El presidente de Estados Unidos, Donald Trump, anunció el pasado 9 de agosto de 2026 que su estrategia hacia Irán se basa en la presión económica más que en una nueva ofensiva militar. Esta declaración surge en medio de un estancamiento en las negociaciones sobre el tránsito marítimo en el estratégico estrecho de Ormuz.
En declaraciones a Axios durante una entrevista, Trump subrayó que la Casa Blanca ha decidido adoptar un enfoque menos confrontativo, centrándose en el deterioro financiero de Teherán. “Le estamos bajando el tono”, afirmó el mandatario. Continuó señalando que Irán enfrenta una grave crisis económica, con inflación elevada y falta de recursos, lo que ha limitado significativamente su capacidad de respuesta.
Una semana antes, Trump había considerado retomar operaciones militares a gran escala contra Irán. Sin embargo, argumentó que la estrategia actual, centrada en causar daño económico, obligaría a Teherán a reconsiderar su postura. Destacó que la caída en el precio del petróleo, que se sitúa alrededor de 75 dólares por barril, ha aliviado parte del impacto de la situación sobre los consumidores estadounidenses.
La desescalada se produce en un contexto de tensiones crecientes, luego de que el secretario del Consejo Supremo de Seguridad Nacional de Irán, Mohamad Baqer Zolgadr, planteara nuevas exigencias para reabrir el tránsito marítimo. Irán ha exigido el levantamiento del bloqueo naval impuesto por Washington, la liberación de fondos congelados y reparaciones de guerra, así como el cese de las operaciones militares en sus alrededores.
Desde la perspectiva iraní, el ministro de Exteriores, Abbas Araqchi, reafirmó que no hay negociaciones activas con Estados Unidos, insistiendo en que Teherán no está dispuesto a dialogar mientras persistan las violaciones del memorando de entendimiento firmado en junio. A pesar de estos obstáculos, se están llevando a cabo conversaciones con Omán para establecer nuevas rutas marítimas.

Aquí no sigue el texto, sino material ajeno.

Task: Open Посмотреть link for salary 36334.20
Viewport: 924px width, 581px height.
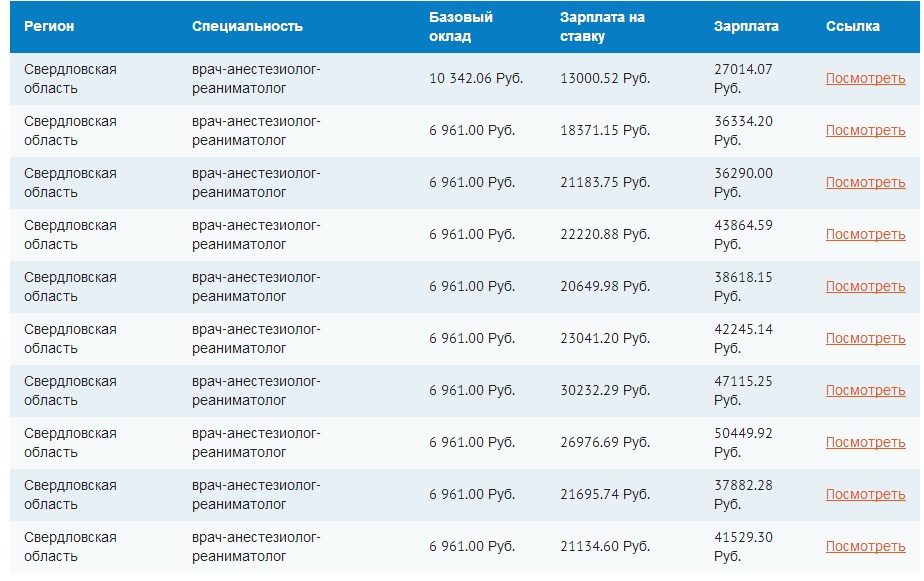Action: click(865, 130)
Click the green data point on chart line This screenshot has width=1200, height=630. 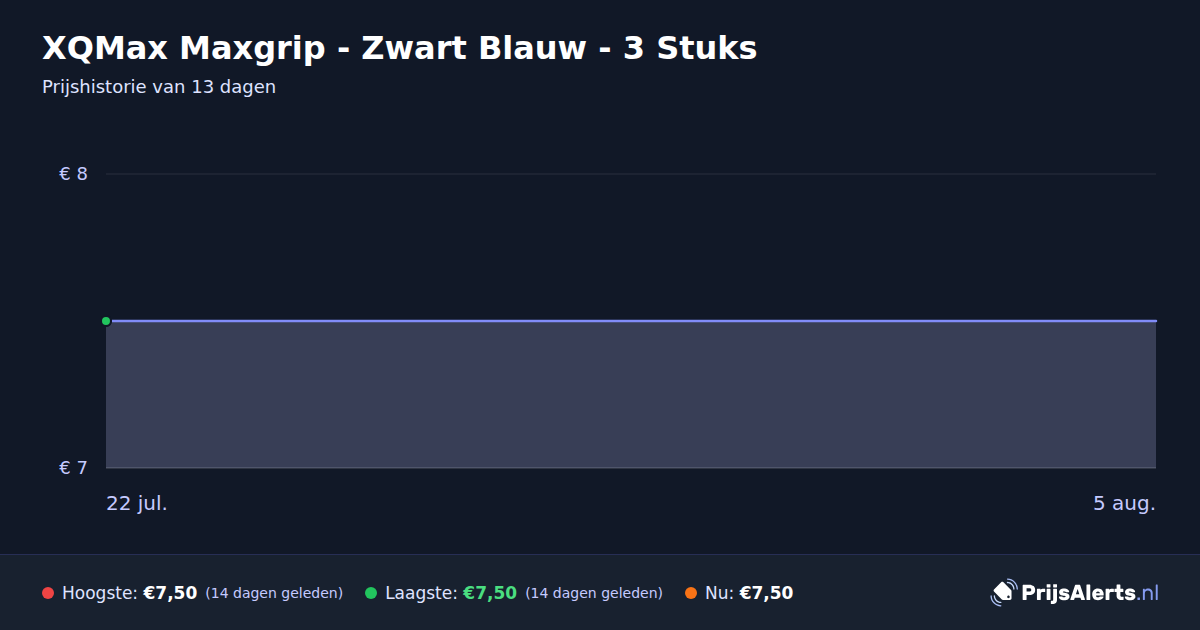106,321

Por otro lado, los funcionarios estadounidenses han identificado divisiones internas dentro del liderazgo iraní. Un grupo, encabezado por el presidente Masoud Pezeshkian, teme un colapso económico y aboga por un entendimiento con Washington. Otro sector, alineado con el comandante de la Guardia Revolucionaria, Ahmad Vahidi, se opone a cualquier concesión.
Mientras tanto, según informes, se estima que alrededor de ocho millones de barriles de petróleo transitan cada noche por el Golfo, gracias a la coordinación del ejército estadounidense, lo que refleja la importancia geoestratégica del estrecho de Ormuz en el comercio mundial de petróleo.
Esta situación, compleja y en evolución, sigue siendo un tema central en las relaciones entre Estados Unidos e Irán, donde cada movimiento puede tener repercusiones significativas a nivel global. La estrategia de Trump, enfocada en la presión económica, podría ser un intento de desactivar las tensiones sin necesidad de un enfrentamiento directo, aunque el camino hacia un acuerdo ampliado parece todavía lleno de desafíos.